# BioClip Training

In [None]:
# Install required packages
!pip install open_clip_torch pillow pandas

In [None]:
import open_clip
import torch
from PIL import Image
import pandas as pd

# Load BioCLIP model
model, preprocess_train, preprocess_val = open_clip.create_model_and_transforms('hf-hub:imageomics/bioclip')
tokenizer = open_clip.get_tokenizer('hf-hub:imageomics/bioclip')

# Move model to GPU if available
device = "cuda" if torch.cuda.is_available() else "cpu"
model = model.to(device)

In [None]:
# Load your CSV of plant names
plant_df = pd.read_csv('data/Plants_Formatted.csv', encoding='latin-1')
plant_names = plant_df['Scientific Name'].tolist()
# remove duplicate names
plant_names = list(set(plant_names))
print(len(plant_names))
plant_names

In [None]:
# Load and preprocess your image
image = Image.open('data/example_images/Adiantum-peruvianum-Silver-Dollar-Fern-Amazon-Spheres.jpg.webp')
image = preprocess_val(image).unsqueeze(0).to(device)
image

In [None]:
# Tokenize the plant names
text = tokenizer(plant_names).to(device)

# Get predictions
with torch.no_grad():
    image_features = model.encode_image(image)
    text_features = model.encode_text(text)
    
    # Normalize features
    image_features /= image_features.norm(dim=-1, keepdim=True)
    text_features /= text_features.norm(dim=-1, keepdim=True)
    
    # Calculate similarity (cosine similarity * 100)
    similarity = (100.0 * image_features @ text_features.T).softmax(dim=-1)

# Get results
probs = similarity[0].cpu().numpy()

# Show top 5 predictions
results = sorted(zip(plant_names, probs), key=lambda x: x[1], reverse=True)[:5]
print("\nTop 5 predictions:")
for plant, prob in results:
    print(f"{plant}: {prob*100:.2f}%")

## Test Plant Classifier Class

In [1]:
import sys
import os
# Add user-service/src to Python path
sys.path.insert(0, os.path.join(os.getcwd(), 'user-service', 'src'))

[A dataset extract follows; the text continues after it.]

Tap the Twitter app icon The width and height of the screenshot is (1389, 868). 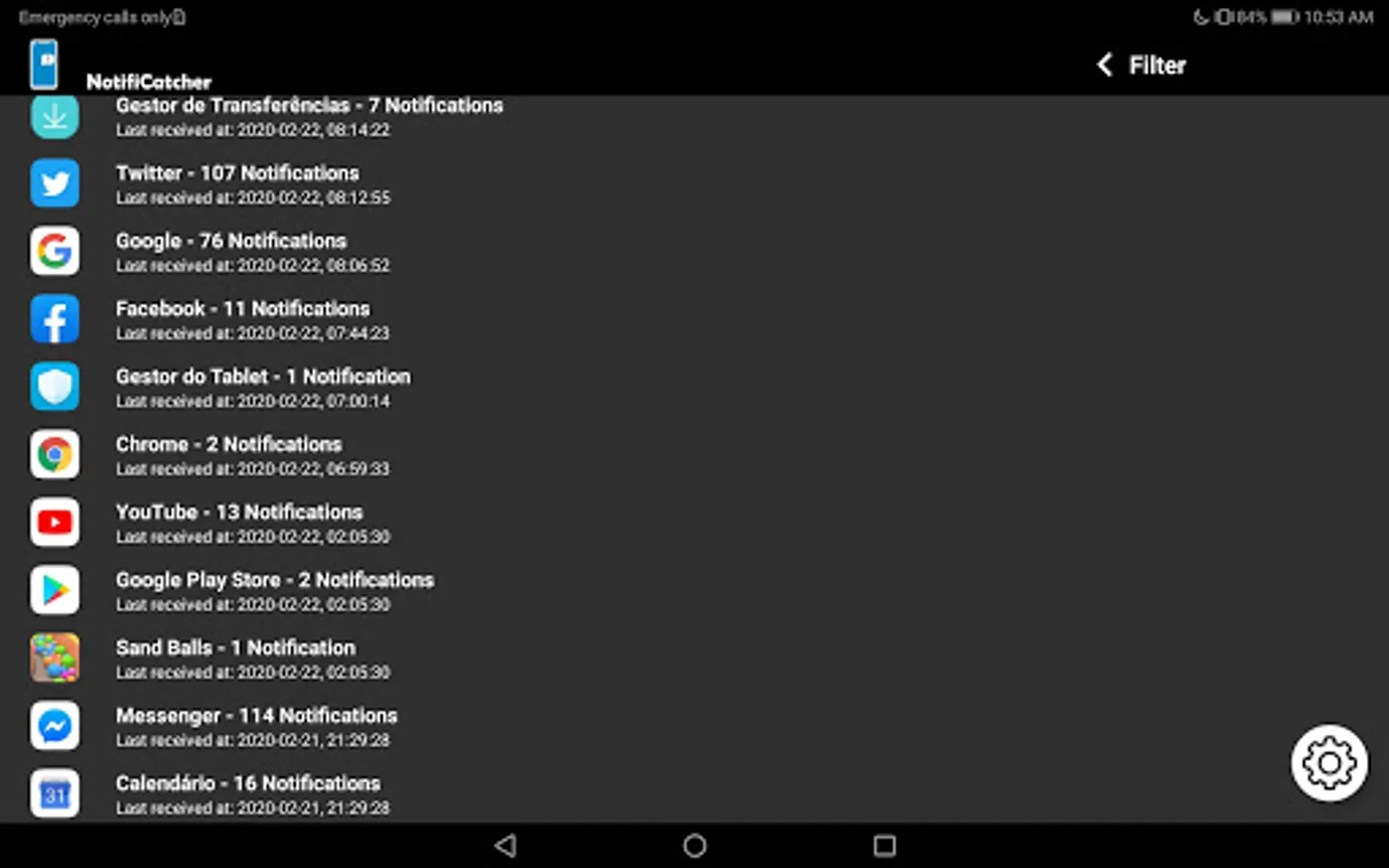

from game_utils.plant_classifier import PlantClassifier

classifier = PlantClassifier() # this loads the model and encodes the plant names

with open("data/example_images/Adiantum-peruvianum-Silver-Dollar-Fern-Amazon-Spheres.jpg.webp", "rb") as f:
    image_bytes = f.read()

result = classifier.classify_image(image_bytes)

if result["success"]:
    print(f"\nTop prediction: {result['plant_name']}")
    print(f"Confidence: {result['confidence']*100:.2f}%")
    print("\nTop 5 predictions:")
    for plant, conf in result['top_5']:
        print(f"  {plant}: {conf*100:.2f}%")
else:
    print("Classification failed")

Loading BioCLIP model...
Using device: cpu
Loading plants from database...
Found 898 plants in database
Text features precomputed and cached!
BioCLIP model loaded! 898 plants indexed.
Classifying image...

Top prediction: Adiantum peruvianum
Confidence: 36.44%

Top 5 predictions:
  Adiantum peruvianum: 36.44%
  Adiantum ternerum 'Scutum Roseum': 29.52%
  Adiantum raddianum: 27.32%
  Epiphyllum oxypetalum: 3.72%
  Adiantum trapeziforme: 0.78%